You can take the boy away from the monster movies, but you can’t take the monster movies out of the boy. Few filmmakers who make their first success with horror movies are ever able to break out of being stereotyped for the rest of their careers – just ask George Romero, Wes Craven, Dario Argento, Tobe Hooper, Stuart Gordon, any of those guys.

After establishing himself as a hot young talent with The Evil Dead and Evil Dead II, Sam Raimi spent most of the 1990s trying to break out of the horror mold. He did so largely as a producer of junky-but-fun TV shows like “Xena,” “Hercules,” and “Cleopatra 2525.” By now, after the three hugely successful Spider-Man movies, he has to rank as one of Hollywood’s 800 pound gorillas.

So what does he do with all that hard-earned clout? He dusts off an old script that he and his brother Ivan wrote in the early 1990s, just after Army of Darkness, that plays like another Evil Dead movie.

It’s not quite the same plot. In Drag Me To Hell (I admit, it’s a great title) an ambitious but repressed bank loan officer (Alison Lohman) is pursued by demonic forces after being cursed by (what else?) an old gypsy woman. But it’s still the same formula of nasty monsters leaping out of familiar but shadowy places, with a solid dose of Tex Avery in the mix.

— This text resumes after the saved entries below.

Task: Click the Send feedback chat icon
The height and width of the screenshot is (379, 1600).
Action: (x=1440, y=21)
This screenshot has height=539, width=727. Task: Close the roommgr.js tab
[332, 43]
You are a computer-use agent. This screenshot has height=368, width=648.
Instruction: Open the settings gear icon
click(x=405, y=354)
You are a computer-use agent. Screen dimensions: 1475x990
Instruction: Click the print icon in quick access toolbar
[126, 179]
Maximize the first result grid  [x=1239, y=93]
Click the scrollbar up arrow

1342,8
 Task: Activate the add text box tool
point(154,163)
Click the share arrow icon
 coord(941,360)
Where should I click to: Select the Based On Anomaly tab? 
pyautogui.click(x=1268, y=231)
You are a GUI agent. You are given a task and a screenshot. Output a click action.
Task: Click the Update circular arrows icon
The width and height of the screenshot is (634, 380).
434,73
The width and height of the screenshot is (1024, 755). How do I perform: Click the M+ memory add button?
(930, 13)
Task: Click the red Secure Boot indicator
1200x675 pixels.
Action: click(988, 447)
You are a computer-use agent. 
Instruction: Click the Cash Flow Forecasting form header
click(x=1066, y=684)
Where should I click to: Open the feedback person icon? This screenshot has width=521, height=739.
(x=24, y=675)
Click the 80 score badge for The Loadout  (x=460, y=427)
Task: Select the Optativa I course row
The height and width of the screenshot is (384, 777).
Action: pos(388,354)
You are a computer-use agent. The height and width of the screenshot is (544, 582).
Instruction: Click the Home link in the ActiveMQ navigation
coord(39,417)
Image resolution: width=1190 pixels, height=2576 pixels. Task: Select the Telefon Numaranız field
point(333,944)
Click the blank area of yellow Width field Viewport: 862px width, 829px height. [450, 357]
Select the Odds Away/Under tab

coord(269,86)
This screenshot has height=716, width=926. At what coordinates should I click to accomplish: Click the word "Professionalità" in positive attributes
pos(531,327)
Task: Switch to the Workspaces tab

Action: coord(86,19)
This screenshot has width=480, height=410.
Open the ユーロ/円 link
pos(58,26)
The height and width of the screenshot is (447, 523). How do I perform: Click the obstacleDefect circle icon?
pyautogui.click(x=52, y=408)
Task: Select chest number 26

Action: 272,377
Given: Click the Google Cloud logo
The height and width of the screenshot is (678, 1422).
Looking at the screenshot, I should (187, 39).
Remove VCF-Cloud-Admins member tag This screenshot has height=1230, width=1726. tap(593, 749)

It moves in lurches, a collection of set pieces more than a unified whole. There are at least three fake endings, scenes which would seem to bring the story to a conclusion but which we know won’t because (a) the movie would be over too soon and (b) they lack the climactic oomph we expect out of someone like Raimi.

But that last ending really is the end of the movie, and it’s a bit of a cheat. You leave the theater feeling like you didn’t quite get your money’s worth, though you’ll be back for the inevitable sequel.

Along the way Raimi amuses himself with some dry wit, though I’m not sure if we’re meant to think that the gypsy woman’s license plate, 99951, if turned upside down would read “I IS 666.” There is a scene that cat lovers will not enjoy, and a lot of gross-out jokes involving mouths. I don’t know what that says about Raimi’s personal predilections, but guys, if there’s a girl you’re working up your nerve to kiss for the first time, I wouldn’t take her to this movie first.

So why did Raimi even make this? Maybe to put his family to work-aside from Ivan, there’s another brother and three Raimi kids in the cast, and more in the crew. Or maybe he’s just flexing his monster muscles before his next film, a reboot of The Evil Dead. Either way, it’s a best a competently crafted time killer.